EXCERPTED TEXT:
Dead-end philosophies on location

Jan 03, 2004 23:24

Last year I was reading Douglas Coupland's Microserfs during the first week of January. This year, I'm reading Douglas Coupland's All Families Are Psychotic (which was sent to me packed with Adam's receipts and ticket stubs from New York and bearing a faint smell of coffee I never want to go away). Continuity is my bitch.

So my newest workout regimen has started, conveniently enough during the same week of heightened pulse that everyone else in the world starts their newest workout regimens. Sometimes this is okay; it makes me feel a little less 7000 miles away. Today was one of those days when I couldn't stop thinking, I'm in JAPAN. I'm BIKING in TOKYO. I LIVE in EAST ASIA. It was the first time in a while that I considered the hugeness of what I have done, and my eyes pricked with tears a little at the thought of it. There has been more time here for consumption than contemplation (evidenced by my tight jeans and bulging closet), and it was refreshing to have my mind eclipsed by a Big Idea as I cruised down the familiar street by the station and attempted to outrun a Toyota on my bicycle. The novelty of everything came rushing back, and I remembered the first night I stepped out of the Minami Gyotoku station, seeing the row of bicycles outside the pachinko parlors and having that "oh my, I'm on another continent!" feeling, which is something that's sadly difficult to expound upon. So, Laurie, you're on another continent. That's true. Thank you for stating the obvious details of your location. Now, what else do you have on your mind today? But sometimes I just want to repeat it over and over: I live in East Asia. I live in East Asia! I live in East Asia!

ASSIGNMENT A:
According to the blog entry, which station did the writer step out of on the first night?
ASSIGNMENT B:
Extract the part of the blog entry starting with "Last year I" and going on through "is my bitch.", word for word.

SUPPLIED INFORMATION:
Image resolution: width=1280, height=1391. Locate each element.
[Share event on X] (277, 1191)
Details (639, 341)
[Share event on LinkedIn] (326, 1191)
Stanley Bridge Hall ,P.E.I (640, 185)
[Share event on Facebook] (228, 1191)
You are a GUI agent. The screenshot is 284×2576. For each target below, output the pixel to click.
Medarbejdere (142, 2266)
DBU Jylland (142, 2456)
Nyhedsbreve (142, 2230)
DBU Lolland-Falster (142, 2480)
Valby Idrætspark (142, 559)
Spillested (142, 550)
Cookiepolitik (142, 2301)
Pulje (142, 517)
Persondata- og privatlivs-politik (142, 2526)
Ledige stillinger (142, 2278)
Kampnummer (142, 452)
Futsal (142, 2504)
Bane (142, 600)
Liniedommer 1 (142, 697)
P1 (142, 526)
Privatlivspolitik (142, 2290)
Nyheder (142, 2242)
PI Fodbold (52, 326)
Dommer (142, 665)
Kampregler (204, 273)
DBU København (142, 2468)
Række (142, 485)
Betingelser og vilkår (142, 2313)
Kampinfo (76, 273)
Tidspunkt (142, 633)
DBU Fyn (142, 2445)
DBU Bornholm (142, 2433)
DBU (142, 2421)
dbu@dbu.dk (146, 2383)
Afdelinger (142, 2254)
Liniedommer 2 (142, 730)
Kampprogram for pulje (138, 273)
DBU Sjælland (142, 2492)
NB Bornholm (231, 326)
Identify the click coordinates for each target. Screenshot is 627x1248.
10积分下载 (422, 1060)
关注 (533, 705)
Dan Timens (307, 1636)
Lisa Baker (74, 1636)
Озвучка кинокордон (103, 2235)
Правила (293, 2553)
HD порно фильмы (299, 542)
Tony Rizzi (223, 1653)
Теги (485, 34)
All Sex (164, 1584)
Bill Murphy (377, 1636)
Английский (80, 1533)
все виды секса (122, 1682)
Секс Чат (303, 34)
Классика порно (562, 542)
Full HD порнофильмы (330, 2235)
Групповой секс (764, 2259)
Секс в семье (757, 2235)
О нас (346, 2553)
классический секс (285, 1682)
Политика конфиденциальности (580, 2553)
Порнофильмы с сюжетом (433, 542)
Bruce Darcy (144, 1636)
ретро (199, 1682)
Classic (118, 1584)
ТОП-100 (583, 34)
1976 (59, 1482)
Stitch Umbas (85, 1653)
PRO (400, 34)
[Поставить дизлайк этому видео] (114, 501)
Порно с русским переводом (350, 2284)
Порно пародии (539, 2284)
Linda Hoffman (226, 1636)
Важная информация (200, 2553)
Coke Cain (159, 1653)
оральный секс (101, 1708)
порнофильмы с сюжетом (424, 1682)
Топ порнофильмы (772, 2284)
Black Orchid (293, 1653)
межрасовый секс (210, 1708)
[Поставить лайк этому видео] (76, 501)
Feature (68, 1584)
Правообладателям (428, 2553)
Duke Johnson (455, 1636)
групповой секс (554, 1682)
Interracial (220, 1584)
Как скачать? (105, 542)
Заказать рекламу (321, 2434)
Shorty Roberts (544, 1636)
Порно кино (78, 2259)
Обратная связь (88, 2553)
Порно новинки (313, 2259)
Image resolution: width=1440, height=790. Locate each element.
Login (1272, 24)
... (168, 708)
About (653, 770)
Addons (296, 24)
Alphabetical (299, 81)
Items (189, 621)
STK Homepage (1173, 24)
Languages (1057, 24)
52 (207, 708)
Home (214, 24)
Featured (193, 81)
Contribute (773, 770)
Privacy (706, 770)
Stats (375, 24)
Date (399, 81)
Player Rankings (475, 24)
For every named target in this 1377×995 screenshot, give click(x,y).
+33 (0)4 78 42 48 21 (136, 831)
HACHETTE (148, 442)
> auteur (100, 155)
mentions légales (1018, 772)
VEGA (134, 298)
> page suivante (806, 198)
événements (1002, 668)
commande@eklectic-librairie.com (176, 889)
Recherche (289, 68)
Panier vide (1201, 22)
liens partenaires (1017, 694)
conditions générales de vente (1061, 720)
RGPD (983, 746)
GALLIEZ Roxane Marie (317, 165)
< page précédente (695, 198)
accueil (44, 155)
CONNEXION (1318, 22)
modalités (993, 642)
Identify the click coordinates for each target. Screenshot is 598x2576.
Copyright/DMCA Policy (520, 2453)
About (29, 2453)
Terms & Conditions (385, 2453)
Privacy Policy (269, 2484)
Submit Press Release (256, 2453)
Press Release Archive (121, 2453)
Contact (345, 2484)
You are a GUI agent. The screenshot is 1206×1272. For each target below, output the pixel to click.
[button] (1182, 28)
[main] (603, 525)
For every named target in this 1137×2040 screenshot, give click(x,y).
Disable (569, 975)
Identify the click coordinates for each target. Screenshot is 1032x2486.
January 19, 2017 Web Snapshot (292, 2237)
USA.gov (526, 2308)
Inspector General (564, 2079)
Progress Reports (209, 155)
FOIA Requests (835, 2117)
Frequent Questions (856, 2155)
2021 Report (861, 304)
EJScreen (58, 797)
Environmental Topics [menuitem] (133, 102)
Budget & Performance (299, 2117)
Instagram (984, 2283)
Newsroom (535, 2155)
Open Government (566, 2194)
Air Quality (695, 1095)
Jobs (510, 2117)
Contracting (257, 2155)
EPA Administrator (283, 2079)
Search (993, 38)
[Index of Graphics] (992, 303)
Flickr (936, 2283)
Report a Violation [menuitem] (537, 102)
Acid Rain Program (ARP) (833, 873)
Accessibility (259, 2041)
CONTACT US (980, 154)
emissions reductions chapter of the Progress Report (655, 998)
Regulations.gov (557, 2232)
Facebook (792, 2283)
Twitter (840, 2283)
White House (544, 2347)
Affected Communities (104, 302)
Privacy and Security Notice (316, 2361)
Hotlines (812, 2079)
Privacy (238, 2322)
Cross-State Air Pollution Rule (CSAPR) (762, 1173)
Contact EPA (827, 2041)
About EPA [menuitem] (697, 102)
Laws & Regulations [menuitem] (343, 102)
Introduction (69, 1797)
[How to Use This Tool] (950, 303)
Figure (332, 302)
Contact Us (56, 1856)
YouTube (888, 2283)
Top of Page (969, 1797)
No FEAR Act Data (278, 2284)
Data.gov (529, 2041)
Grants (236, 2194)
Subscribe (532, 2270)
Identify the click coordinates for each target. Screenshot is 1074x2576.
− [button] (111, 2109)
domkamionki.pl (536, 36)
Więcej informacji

PROBLEM SOLUTION A:
The Minami Gyotoku station.

PROBLEM SOLUTION B:
Last year I was reading Douglas Coupland's Microserfs during the first week of January. This year, I'm reading Douglas Coupland's All Families Are Psychotic (which was sent to me packed with Adam's receipts and ticket stubs from New York and bearing a faint smell of coffee I never want to go away). Continuity is my bitch.